# Cheap CFast 2.0 Cards



## Jopa (Sep 27, 2016)

Have anybody had a chance to deal with Delkin Devices CFast cards? They are twice cheaper than Sandisk / Lexar, but I'm wondering how good are they in a long run?


----------



## LordofTackle (Sep 27, 2016)

I have no experience with them but I wouldn't try it out. Even the, officially supported, Sandisk cards had problems in the beginning, that could only be solved by some workaround (delivered per update). The only cards that work flawless so far, AFAIK, are the Lexar cards. I use those too. Maybe also the transcend cards (according to TDP).


----------



## Cthulhu (Sep 28, 2016)

Jopa said:


> Have anybody had a chance to deal with Delkin Devices CFast cards? They are twice cheaper than Sandisk / Lexar, but I'm wondering how good are they in a long run?



My 1dx mk2 came with a free 128gb Delkin cfast, in addition to the 65gb Sandisk. It is noticeably faster, the Sandisk doesn't give me the image corruption error some have run into, but the transfer rate on the Delkin is waaaay faster both in camera and on a card reader.


----------



## Jopa (Oct 5, 2016)

Cthulhu said:


> Jopa said:
> 
> 
> > Have anybody had a chance to deal with Delkin Devices CFast cards? They are twice cheaper than Sandisk / Lexar, but I'm wondering how good are they in a long run?
> ...



I think the corruption happened with the original (v1) firmware and later Canon added a workaround for the SanDisk issue.

I also went ahead and got a 256GB Delkin for $299, so far so good (1 week usage  ). No problems writing 4k 60p, no corrupted images. Hope it will last. Overall I think it's a good deal, and those cards should not cost more than a corresponding capacity m.2 drive.

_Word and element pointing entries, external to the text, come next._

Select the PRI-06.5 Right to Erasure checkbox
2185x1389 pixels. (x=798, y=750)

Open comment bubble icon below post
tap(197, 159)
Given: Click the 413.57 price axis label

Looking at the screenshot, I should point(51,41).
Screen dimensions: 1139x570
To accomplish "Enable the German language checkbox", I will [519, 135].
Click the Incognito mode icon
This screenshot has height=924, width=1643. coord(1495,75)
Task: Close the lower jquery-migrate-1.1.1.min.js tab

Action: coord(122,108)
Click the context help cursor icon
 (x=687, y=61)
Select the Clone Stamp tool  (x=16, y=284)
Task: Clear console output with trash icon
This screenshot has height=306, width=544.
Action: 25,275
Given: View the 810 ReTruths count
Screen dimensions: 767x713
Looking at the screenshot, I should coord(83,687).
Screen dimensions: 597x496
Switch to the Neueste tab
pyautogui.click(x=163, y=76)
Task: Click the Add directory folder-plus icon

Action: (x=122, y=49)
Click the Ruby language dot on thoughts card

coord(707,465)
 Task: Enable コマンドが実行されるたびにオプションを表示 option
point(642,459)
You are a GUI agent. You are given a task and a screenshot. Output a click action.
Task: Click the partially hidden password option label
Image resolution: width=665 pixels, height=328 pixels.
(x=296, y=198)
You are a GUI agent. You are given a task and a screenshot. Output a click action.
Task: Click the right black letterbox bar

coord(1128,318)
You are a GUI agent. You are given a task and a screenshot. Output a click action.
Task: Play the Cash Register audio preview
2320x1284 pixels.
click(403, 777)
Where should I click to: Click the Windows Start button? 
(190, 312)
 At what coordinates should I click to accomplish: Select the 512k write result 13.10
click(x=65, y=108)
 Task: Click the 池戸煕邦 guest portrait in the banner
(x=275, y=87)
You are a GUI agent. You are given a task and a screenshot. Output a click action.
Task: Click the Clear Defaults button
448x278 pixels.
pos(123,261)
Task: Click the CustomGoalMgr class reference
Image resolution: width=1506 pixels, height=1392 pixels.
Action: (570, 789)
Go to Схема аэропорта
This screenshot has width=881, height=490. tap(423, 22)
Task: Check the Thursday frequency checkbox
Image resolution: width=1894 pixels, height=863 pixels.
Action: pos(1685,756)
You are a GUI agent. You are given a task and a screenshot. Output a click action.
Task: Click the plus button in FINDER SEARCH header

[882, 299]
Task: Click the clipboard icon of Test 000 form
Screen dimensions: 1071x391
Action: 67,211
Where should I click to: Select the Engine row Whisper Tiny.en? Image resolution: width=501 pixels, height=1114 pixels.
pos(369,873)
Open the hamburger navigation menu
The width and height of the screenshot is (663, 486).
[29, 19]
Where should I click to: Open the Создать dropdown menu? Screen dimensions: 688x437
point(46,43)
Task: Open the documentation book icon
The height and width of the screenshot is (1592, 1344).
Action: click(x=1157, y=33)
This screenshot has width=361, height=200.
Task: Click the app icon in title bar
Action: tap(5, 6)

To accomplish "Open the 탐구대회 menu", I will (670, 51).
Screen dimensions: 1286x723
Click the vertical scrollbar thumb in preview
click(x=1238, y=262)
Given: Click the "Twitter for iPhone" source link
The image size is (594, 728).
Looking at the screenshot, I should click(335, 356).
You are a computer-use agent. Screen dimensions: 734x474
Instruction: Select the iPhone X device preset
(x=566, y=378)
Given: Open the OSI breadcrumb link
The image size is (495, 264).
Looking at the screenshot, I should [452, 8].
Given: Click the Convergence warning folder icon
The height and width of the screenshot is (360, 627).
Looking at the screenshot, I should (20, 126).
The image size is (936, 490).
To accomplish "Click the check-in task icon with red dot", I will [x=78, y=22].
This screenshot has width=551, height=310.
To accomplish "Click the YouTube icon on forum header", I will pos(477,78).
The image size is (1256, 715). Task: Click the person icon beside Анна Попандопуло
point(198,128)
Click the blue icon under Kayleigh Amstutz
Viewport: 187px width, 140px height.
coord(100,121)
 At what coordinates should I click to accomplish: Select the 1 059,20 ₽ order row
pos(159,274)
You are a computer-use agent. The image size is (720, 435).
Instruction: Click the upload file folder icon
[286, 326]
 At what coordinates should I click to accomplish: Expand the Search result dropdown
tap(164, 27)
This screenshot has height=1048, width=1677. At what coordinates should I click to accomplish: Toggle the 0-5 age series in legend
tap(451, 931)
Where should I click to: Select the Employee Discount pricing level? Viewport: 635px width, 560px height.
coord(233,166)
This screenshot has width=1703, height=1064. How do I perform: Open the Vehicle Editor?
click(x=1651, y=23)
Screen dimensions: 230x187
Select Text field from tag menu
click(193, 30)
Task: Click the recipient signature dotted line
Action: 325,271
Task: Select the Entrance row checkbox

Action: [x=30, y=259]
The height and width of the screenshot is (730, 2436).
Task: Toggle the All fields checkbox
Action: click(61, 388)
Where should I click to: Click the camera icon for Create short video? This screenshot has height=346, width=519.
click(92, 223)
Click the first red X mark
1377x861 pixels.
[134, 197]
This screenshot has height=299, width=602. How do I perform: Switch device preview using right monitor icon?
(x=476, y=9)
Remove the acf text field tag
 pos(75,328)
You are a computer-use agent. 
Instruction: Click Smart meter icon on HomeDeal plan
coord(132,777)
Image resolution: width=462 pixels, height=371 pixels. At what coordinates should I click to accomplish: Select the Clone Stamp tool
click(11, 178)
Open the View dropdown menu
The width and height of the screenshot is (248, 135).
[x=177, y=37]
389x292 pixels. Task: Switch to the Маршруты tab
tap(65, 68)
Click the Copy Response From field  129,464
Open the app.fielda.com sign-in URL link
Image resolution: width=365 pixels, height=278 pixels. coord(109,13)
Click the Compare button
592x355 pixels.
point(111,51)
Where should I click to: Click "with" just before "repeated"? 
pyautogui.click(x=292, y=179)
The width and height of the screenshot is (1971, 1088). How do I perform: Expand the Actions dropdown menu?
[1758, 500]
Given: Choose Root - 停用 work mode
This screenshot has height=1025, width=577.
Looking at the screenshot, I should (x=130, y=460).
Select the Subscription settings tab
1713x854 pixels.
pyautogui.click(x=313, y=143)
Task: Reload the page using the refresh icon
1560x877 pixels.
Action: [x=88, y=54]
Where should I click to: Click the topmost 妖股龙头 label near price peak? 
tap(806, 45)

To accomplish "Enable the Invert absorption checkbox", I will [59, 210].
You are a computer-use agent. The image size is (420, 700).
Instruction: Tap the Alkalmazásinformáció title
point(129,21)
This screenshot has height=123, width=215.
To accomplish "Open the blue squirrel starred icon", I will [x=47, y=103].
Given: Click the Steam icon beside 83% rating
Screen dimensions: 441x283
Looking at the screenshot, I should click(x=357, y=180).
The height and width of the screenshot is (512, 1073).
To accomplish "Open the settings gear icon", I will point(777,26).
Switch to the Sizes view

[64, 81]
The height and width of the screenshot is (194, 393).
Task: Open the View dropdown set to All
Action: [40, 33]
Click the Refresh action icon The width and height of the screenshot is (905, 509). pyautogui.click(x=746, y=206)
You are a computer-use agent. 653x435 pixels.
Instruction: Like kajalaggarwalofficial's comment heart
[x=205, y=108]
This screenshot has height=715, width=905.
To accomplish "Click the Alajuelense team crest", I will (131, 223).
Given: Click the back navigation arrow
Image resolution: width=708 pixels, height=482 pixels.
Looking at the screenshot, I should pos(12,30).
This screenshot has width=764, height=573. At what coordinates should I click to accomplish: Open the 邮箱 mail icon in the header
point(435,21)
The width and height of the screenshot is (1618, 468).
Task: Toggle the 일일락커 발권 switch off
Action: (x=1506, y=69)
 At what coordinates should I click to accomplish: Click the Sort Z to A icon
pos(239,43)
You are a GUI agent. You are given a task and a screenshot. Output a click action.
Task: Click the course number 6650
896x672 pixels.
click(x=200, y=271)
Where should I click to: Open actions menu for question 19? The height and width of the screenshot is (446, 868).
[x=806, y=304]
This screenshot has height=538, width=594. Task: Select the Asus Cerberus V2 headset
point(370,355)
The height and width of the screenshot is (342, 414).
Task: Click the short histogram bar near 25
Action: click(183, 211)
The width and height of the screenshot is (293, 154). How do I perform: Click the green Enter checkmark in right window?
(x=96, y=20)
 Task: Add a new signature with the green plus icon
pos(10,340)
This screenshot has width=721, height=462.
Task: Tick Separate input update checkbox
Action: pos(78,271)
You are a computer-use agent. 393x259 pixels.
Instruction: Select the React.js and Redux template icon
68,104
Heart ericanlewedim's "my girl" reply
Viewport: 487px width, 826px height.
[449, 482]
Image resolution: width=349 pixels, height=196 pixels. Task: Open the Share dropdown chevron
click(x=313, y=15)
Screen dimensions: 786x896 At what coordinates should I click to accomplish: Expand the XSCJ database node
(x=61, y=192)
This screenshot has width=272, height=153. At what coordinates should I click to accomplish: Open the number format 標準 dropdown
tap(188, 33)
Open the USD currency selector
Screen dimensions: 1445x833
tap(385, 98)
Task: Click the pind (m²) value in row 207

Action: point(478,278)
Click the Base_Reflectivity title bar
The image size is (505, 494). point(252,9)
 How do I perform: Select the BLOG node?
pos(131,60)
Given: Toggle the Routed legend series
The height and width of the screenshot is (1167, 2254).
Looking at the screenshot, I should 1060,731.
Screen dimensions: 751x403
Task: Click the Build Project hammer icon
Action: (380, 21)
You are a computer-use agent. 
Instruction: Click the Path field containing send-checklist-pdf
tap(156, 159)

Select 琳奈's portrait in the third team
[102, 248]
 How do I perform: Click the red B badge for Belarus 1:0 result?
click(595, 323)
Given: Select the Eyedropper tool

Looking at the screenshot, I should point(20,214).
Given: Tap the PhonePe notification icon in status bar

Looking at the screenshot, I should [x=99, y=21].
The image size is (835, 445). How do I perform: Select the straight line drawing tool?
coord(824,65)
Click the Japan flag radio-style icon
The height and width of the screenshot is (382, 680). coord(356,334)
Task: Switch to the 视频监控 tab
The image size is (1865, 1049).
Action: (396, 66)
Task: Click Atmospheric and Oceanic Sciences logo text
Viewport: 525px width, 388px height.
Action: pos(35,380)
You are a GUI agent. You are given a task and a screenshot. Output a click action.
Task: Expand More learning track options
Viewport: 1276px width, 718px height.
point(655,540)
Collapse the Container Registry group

A 250GB Samsung m.2 is about $100, so $600 for a CFast card is a pure rip off.


----------



## Jack Douglas (Oct 27, 2016)

Jopa, I'm looking at buying a CFast for video and remembered your comments. Has the Delkin been working out for you?

Anyone else tried Delkin at this point?

Jack


----------



## Jopa (Oct 28, 2016)

Jack Douglas said:


> Jopa, I'm looking at buying a CFast for video and remembered your comments. Has the Delkin been working out for you?
> 
> Anyone else tried Delkin at this point?
> 
> Jack



Jack, it works very well. No issues recording 4k @ 60p, I didn't notice any dropped frames or anything bad so far. I guess it will last, but that's just a guess  I'm still keeping the bundled SanDisk 64GB as a backup.


----------



## Jack Douglas (Oct 29, 2016)

Jopa said:


> Jack Douglas said:
> 
> 
> > Jopa, I'm looking at buying a CFast for video and remembered your comments. Has the Delkin been working out for you?
> ...



Thanks. I think I'll buy one before heading out in the spring.

Jack


----------



## ianthem (Jan 3, 2017)

http://www.biwin.co.uk/

I'm trying out these guys with my 1DX II that's coming in, the write speeds only go up to 280 MB/s, but that's still plenty fast and covers 4k60p. I'll report back with their quality, seem to be a similar deal to Delkin & very good if you don't need to invest in getting something capable of 500 MB/s.


----------



## Jack Douglas (Jan 3, 2017)

ianthem said:


> http://www.biwin.co.uk/
> 
> I'm trying out these guys with my 1DX II that's coming in, the write speeds only go up to 280 MB/s, but that's still plenty fast and covers 4k60p. I'll report back with their quality, seem to be a similar deal to Delkin & very good if you don't need to invest in getting something capable of 500 MB/s.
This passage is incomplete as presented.